Agencias

Londres.- Los líderes del G7 debatieron en el segundo día de su cumbre en Inglaterra sobre grandes desafíos internacionales, encabezados por la prevención de futuras pandemias, la preocupación ante la influencia rusa y un plan de infraestructuras para rivalizar con China.

El primer viaje internacional del presidente estadounidense Joe Biden busca unir a sus aliados frente a los retos que plantean Pekín y Moscú y sus activas diplomacias, ya sea en el plano económico o de las vacunas.

Su intensa gira europea comenzó con esta cumbre de tres días en Carbis Bay, ciudad costera del suroeste de Inglaterra, de las siete grandes economías.

“¿Ha vuelto Estados Unidos a la escena internacional tras los años aislacionistas de Donald Trump?”, preguntaron los periodistas en el primer encuentro entre Biden y su homólogo francés. “Absolutamente”, respondió Emmanuel Macron.

Tras su rencuentro el viernes, en casi dos años sin reunirse debido a la pandemia, los jefes de Estado y de gobierno de Alemania, Canadá, Estados Unidos, Francia, Italia, Japón y el Reino Unido se pusieron al trabajo.
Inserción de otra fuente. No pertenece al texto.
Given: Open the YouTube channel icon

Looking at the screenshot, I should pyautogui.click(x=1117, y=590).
Se unieron sus homólogos de Corea del Sur, Sudáfrica y Australia, invitados como India, cuyo primer ministro no acudió por la grave situación sanitaria en su país.

El primer ministro británico, Boris Johnson protagonizó un nuevo rifirrafe con los europeos por su eterno desacuerdo en torno al Brexit. Y amenazó con suspender su aplicación en Irlanda del Norte si la Unión Europea no muestra flexibilidad, arrojando un jarro de agua fría sobre la pretendida unidad del G7.

En complicidad

Pero todos los líderes se mostraron en la misma sintonía en cuestiones de política internacional. Para intentar convencer de su complicidad, todos ellos compartieron una barbacoa en la playa de la localidad, con malvaviscos asados al fuego de leña y cóctel de ron.
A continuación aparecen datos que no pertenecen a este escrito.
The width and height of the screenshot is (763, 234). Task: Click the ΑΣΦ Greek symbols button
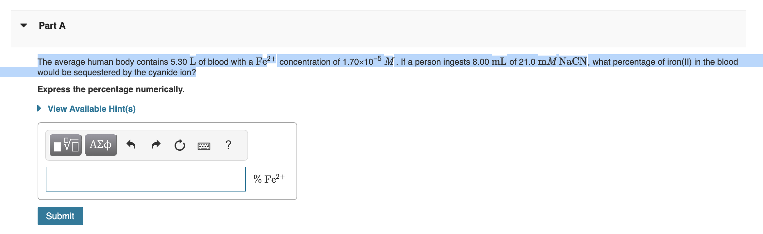point(100,145)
Luego tenían previsto escuchar cantos de marineros tradicionales de la región de Cornualles.

Por iniciativa de Biden, el G7 lanzó un plan mundial de infraestructuras que invertirá cientos de miles de millones de dólares en “países de renta baja y media”, buscando contrarrestar un proyecto chino denominado “nuevas rutas de la seda”, que consiste en grandes obras destinadas a reforzar su influencia internacional.

Aunque “los distintos socios del G7 tendrán orientaciones geográficas diferentes”, el proyecto “tendrá un alcance global, desde América Latina y el Caribe hasta África y el Pacífico”, aseguró la Casa Blanca.
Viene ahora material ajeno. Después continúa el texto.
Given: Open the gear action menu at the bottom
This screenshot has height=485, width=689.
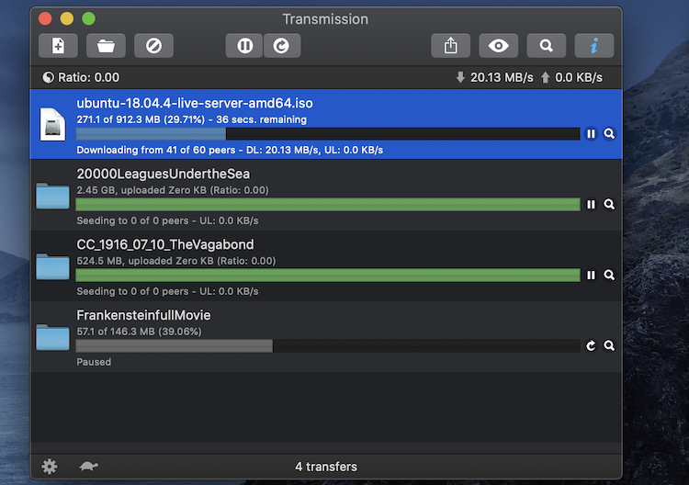Looking at the screenshot, I should 50,467.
Bautizado ‘Reconstruir el mundo mejor’, debe ayudar a esos países a recuperarse de la pandemia, centrándose en el clima, la salud, el desarrollo digital y la lucha contra la desigualdad.

Sin embargo, la Casa Blanca aseguró que no quiere poner el foco en Pekín. “No se trata de empujar a los países a elegir entre Estados Unidos y China. Se trata de proponer otra visión y otro enfoque”, afirmó un alto responsable estadounidense.

Evitar otro desastre sanitario

En el plano sanitario, tras prometer el viernes donar mil millones de vacunas del Covid-19 a otros países, los líderes buscaron la manera de evitar nuevas crisis.

Dentro de una declaración de Carbis Bay, las “principales democracias del mundo se comprometerán a evitar que vuelva a producirse una pandemia para que la devastación causada por el Covid-19 no se repita”, aseguró Johnson, calificando este acuerdo de “momento histórico”.

Entre sus compromisos, reducir el tiempo de desarrollo de vacunas, tratamientos y diagnósticos, con la esperanza de estar listos en menos de 100 días para hacer frente a una enfermedad repentina.

También reforzar la vigilancia sanitaria y reformar la Organización Mundial de la Salud (OMS) para hacerla más fuerte.

La declaración no se pronuncia, sin embargo, sobre la espinosa propuesta de suspender las patentes de vacunas para acelerar su producción, apoyada por Estados Unidos y Francia pero rechazada por Alemania.